Come a molti ben noto, le olive raccolte sulle montagne di Prezza permettono di ottenere un olio con caratteristiche di bassissima acidità e basso numero di perossidi. Così pregiati valori organolettici fanno sì che l’olio di Prezza sia ottimo e fragrante al palato, ma anche resistente all’ossidazione, motivo per cui riscuote così tanto successo sulle nostre tavole.
Non tutti conoscono però le varie fasi della lavorazione: in questo articolo vi racconteremo le fasi salienti ed il lavoro necessario per arrivare ad un prodotto di così elevata qualità. Alcune foto della raccolta accompagnano inoltre l’articolo nella Photogallery in cui troverete anche belle immagini panoramiche di Prezza vista proprio dai luoghi della raccolta. La raccolta...Tradizionalmente la raccolta delle olive a Prezza inizia ad autunno inoltrato, solitamente subito dopo la festa di Ognissanti, quando sono mature ma ancora verdi. Anticamente venivano raccolte a mano una per una e venivano poste nelle ‘mandere’ che venivano poi riversate nei sacchi. Da circa vent’anni invece vengono raccolte, sempre manualmente e con un sistema poco invasivo, mediante l’uso di pettini e reti.
Una volta allargate le reti sotto le piante, vengono fatte cadere le olive con l'ausilio di pettini che non rovinano la pianta e le olive. Ove non si riesce a raggiungere le olive da terra, vengono impiegate scale per raggiungere i rami più alti.
Le olive vengono poi raccolte dai teli e messe nei sacchi. A fine giornata i sacchi vengono caricati e trasportati nelle proprie rimesse per essere pulite e defogliate.
Al frantoio...Una volta finita la fase di pulitura le olive vengono trasportate al frantoio “Giovannucci” che solitamente inizia la produzione agli inizi di novembre con lavorazione ininterrotta, 24 ore al giorno, fino a circa metà dicembre, chiudendo in prossimità della festa patronale di Santa Lucia.
La frangitura avviene per mezzo di macine a pietra che lavorano le olive per circa 15 minuti. La pasta che viene prodotta passa poi alla gramolatrice che l'impasta per altri 20 minuti ad una temperatura non superiore ai 27°C per non scaldare troppo l'olio.
Temperature superiori consentono di estrarre una maggiore quantità di prodotto ma di bassa qualità ed e per questo che entro i 28°C si parla di estrazione a freddo.
La pasta di olive viene inserita nel decanter che separa per centrifugazione l'olio, la sansa e l'acqua di vegetazione.
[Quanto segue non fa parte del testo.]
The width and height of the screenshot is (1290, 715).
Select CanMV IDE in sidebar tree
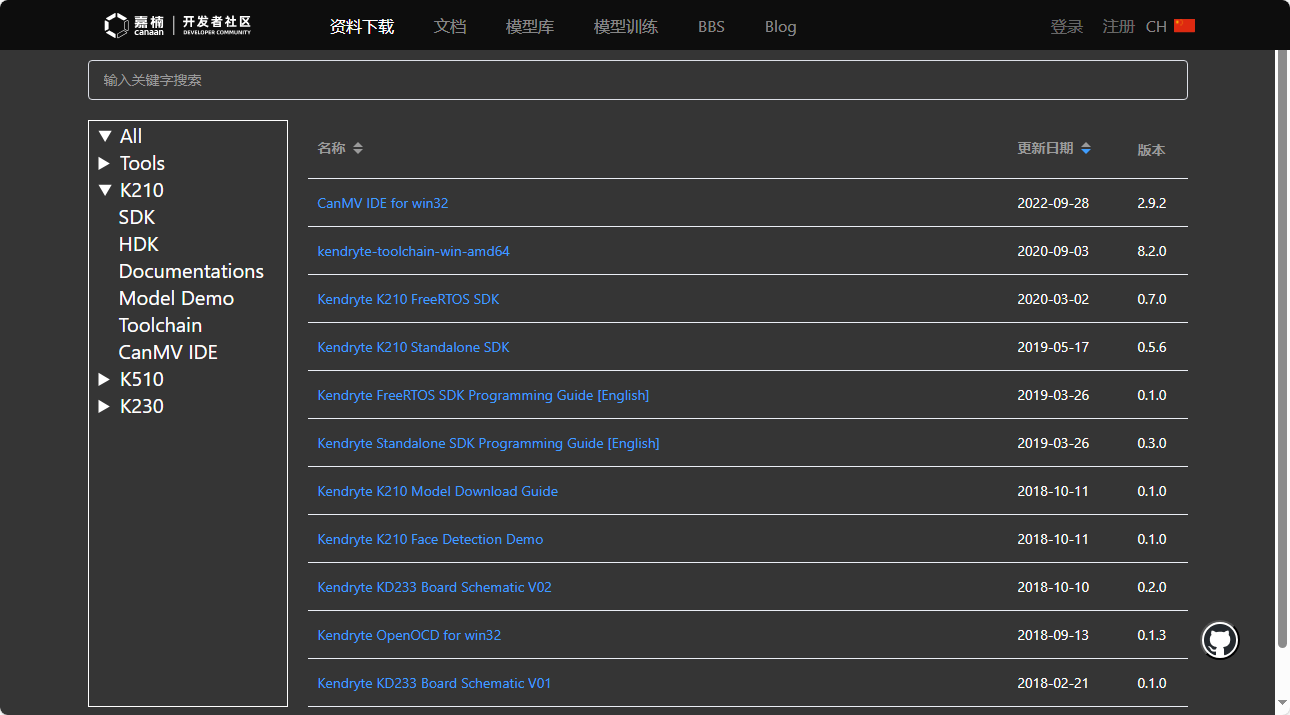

Questa separazione avviene sfruttando il diverso peso specifico dei componenti.
L'olio ottenuto viene poi separato dall'eventuale acqua di vegetazione rimasta e da impurità presenti.
E' ora pronto per essere messo nei contenitori a decantare.
Lo stoccaggio...L’olio estratto viene conservato in contenitori d'acciaio inox oppure in damigiane di vetro. Per evitare il deperimento, l’olio viene conservato in luoghi poco illuminati ad una temperatura costante di 8-10°C per tutto l'anno.
L'olio è lasciato decantare e ogni 15 giorni viene travasato da un contenitore all'altro per purificarlo da eventuali impurità. Questo sistema consente di mantenere una qualità eccellente e tempi di conserva molto lunghi.
Per chi non l'avesse ancora fatto...dovete assolutamente provare l’olio di Prezza!